Jueves, 19 Octubre 2017

Estudio publicado en la revista 'Neurology'

Los remates de cabeza causan síntomas similares a los de una conmoción cerebral

Investigadores del Albert Einstein College of Medicine y el Montefiore Health System, en New York (Estados Unidos), han visto que golpear de forma recurrente el balón con la cabeza puede provocar a los futbolistas síntomas similares a los de una conmoción cerebral a pesar de que estos trastornos suelen estar causados por golpes causados de forma accidental.
 
Madrid 06/02/2017 medicosypacientes.com
El estudio se ha publicado en la revista 'Neurology'.

De este modo, los resultados publicados en la revista 'Neurology' muestran que, aunque los futbolistas aficionados tienen más riesgo de sufrir un traumatismo craneoencefálico por golpearse con otro compañero, también tienen más riesgo de experimentar síntomas similares si rematan a menudo de cabeza.

"Hay datos suficientes como para afirmar que puede haber riesgo", ha reconocido el neurocientífico Michael Lipton, autor del estudio, en el que no se han estudiado los posibles riesgos más a largo plazo que pueda conllevar esta práctica.

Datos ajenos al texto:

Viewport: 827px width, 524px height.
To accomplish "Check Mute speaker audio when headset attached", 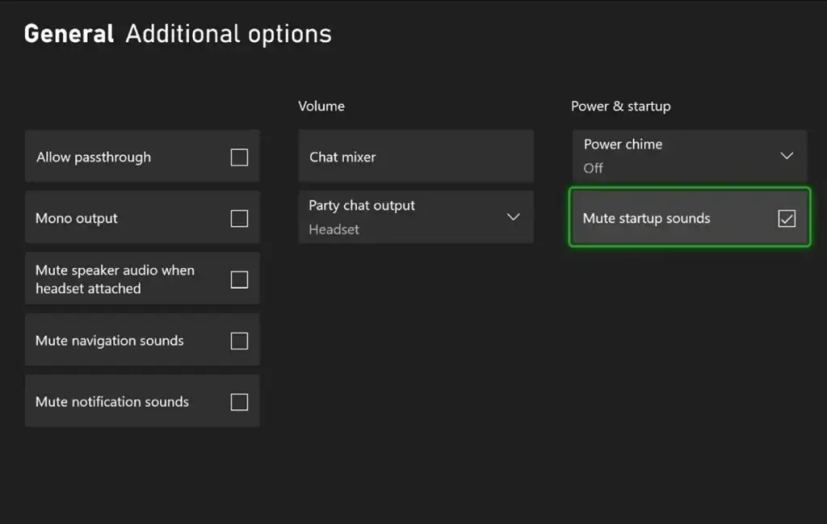I will tap(239, 279).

En su estudio, conocido como 'Einstein Soccer Study', reclutaron a 222 jugadores aficionados (el 80% hombres) que vivía en la ciudad de Nueva York para preguntarles por los partidos que habían disputado en los últimos quince días y por la frecuencia con la que solían rematar de cabeza, así como las veces que se habían golpeado en ella y si habían experimentado algún síntoma asociado como dolor, mareo o pérdida del conocimiento.

Los participantes, de entre 18 y 55 años, completaron un total de 472 encuestas entre los años 2013 y 2014, y descubrieron que el 37 por ciento de los hombres dijeron haber sufrido algún golpe fortuito en la cabeza y, de media, decían haber rematado de cabeza unas 44 veces en los 15 días previos. En cambio, las mujeres remataron una media de 27 veces en el mismo periodo, pero hasta un 43 por ciento decían haberse golpeado en la cabeza de forma accidental.

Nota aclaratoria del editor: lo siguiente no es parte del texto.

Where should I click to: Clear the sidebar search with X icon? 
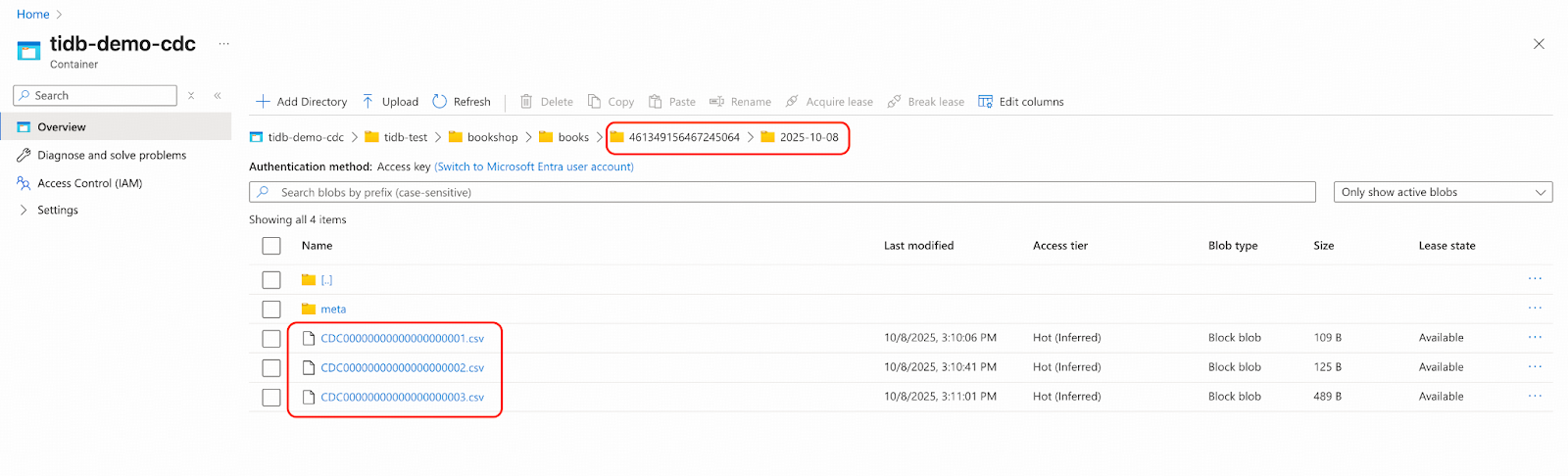click(x=191, y=96)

Alrededor del 20 por ciento de los participantes reportaron síntomas moderados o graves típicos de una conmoción cerebral y los que decían haberse dado más golpes accidentales tenían hasta seis veces más probabilidades de sufrirlos, en comparación con los que se habían golpeado menos.

Pero después de ajustar los datos incluyendo los remates de cabeza, vieron que quienes más cabeceaban la pelota tenían más probabilidades de sufrir esos síntomas, con independencia de los golpes fortuitos recibidos.  El profesor Jeffrey Bazarian, de la Universidad de Rochester (Estados Unidos), admite que los traumatismos craneoencefálicos en fútbol no han sido tan estudiados como en el rugby, y apunta que deberían utilizarse sensores para poder estudiar mejor este fenómeno.